You say something along the lines of: "Well, it's dangerous to make absolute
statements, you know, to say "clearly", or "always" or "never". Not just
because there's always a chance one could be wrong, but mostly because I
noticed with myself that when I do that it's often to counteract something I
subconsciously know is true. Else I wouldn't be finding the need to try hard
to qualify what I say. I'd just say it. And you know what, I regret it
eventually. It's strange how the subconscious works. I keep being surprised at
how things aren't always as they seem. But I'm willing to learn."

In this way you address the root of the problem: the interviewer is aggressive
without even realizing it. You identify how one can tell they are acting in
ways they haven't realized: by making absolute statements. You show humility:
you explain this is something that happened to you before. You allow for the
interviewer to feel superior: because you just explained a mistake you made.
You didn't budge; you stopped the conversation right on the first incorrect
word: "clearly". And indirectly you push back: by making the interviewer look
like a fool (because everything you just said about yourself could also be
said about the interviewer). The problem isn't the Java version. Don't talk at
all about any tech there.

Be humble. Be empathetic with people's faults. But the way out is following
the truth, even if that means that you made a mistake or you need to learn
something new. _ALWAYS_ look for the root of the problem. If it feels hard to
do, that's precisely your cue that you should do it.

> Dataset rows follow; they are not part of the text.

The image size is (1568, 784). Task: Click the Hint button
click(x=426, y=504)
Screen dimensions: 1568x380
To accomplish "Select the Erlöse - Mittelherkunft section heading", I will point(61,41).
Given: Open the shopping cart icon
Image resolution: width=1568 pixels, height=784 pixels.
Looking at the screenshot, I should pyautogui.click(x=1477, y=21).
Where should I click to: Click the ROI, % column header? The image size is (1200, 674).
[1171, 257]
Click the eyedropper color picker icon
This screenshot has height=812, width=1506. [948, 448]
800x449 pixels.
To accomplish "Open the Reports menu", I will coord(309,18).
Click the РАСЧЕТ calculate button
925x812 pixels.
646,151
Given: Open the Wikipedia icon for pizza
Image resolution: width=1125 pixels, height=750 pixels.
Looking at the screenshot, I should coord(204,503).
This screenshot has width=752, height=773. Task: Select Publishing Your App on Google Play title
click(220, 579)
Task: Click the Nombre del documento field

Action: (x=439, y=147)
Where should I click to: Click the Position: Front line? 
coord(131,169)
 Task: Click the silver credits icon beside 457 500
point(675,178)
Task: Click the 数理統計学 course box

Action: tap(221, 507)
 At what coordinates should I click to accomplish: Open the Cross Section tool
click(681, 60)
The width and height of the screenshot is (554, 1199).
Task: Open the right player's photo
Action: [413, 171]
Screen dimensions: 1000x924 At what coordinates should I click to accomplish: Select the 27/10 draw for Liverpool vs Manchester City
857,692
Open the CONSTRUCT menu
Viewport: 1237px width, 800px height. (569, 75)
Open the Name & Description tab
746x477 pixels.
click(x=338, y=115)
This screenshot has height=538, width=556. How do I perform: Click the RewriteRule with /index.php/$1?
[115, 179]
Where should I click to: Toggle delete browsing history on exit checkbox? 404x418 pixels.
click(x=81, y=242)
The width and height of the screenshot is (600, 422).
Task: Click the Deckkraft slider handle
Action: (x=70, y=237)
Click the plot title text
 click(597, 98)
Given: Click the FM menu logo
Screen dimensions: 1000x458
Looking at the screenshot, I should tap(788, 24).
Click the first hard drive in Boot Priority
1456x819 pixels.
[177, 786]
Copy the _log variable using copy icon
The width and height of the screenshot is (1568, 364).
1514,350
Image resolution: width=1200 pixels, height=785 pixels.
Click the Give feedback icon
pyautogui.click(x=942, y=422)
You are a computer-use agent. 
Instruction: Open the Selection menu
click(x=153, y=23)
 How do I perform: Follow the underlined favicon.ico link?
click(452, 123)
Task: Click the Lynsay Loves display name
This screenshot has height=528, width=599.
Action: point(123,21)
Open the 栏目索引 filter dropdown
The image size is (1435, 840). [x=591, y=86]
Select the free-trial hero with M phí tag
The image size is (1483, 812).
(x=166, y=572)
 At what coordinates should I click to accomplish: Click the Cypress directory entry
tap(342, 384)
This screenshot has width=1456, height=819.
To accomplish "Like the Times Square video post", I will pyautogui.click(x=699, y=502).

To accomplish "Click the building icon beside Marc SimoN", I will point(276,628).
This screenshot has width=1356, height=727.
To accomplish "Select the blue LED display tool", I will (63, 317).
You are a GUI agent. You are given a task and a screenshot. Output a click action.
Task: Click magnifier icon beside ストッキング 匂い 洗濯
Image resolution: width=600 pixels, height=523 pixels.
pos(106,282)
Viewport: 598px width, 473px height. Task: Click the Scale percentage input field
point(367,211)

And if the interviewer or company still don't get the hint, then forget about
them. They can't tell what's important.

------
_random_
"I like to make stuff that solves a real, concrete problem."

How does the idea of spending 30% of time on refactoring sound to you?

------
namelezz
Why are you trying to think like other programmers? Why aren't you trying to
find programmers that think like you?

------
pchristensen
FWIW every company I've worked at would be glad to hire someone that gave an
answer like the one you gave.

------
collyw
Your answer sounds pretty good to me. The interviewer sounds a bit of an
idiot.

------
isfd3oi43
I had interview similar to this last year. I was interviewing for back end
engineer. I know SQL, Java, Python and Data warehouse fairly well. Guy
interviewing was some Indian who always lives in his head. He started asking
me deep Administration questions when role was clearly for engineering. I know
some superficial DBA stuff but I am not DBA. Than rude stupid asshole was
clearly not paying attention when I was answering questions. This is not
something against Indian people but here is general piece of advice. \--> be
polite

\--> don't copy and ask questions posted on internet.

\--> don't live in your head and assume you know everything.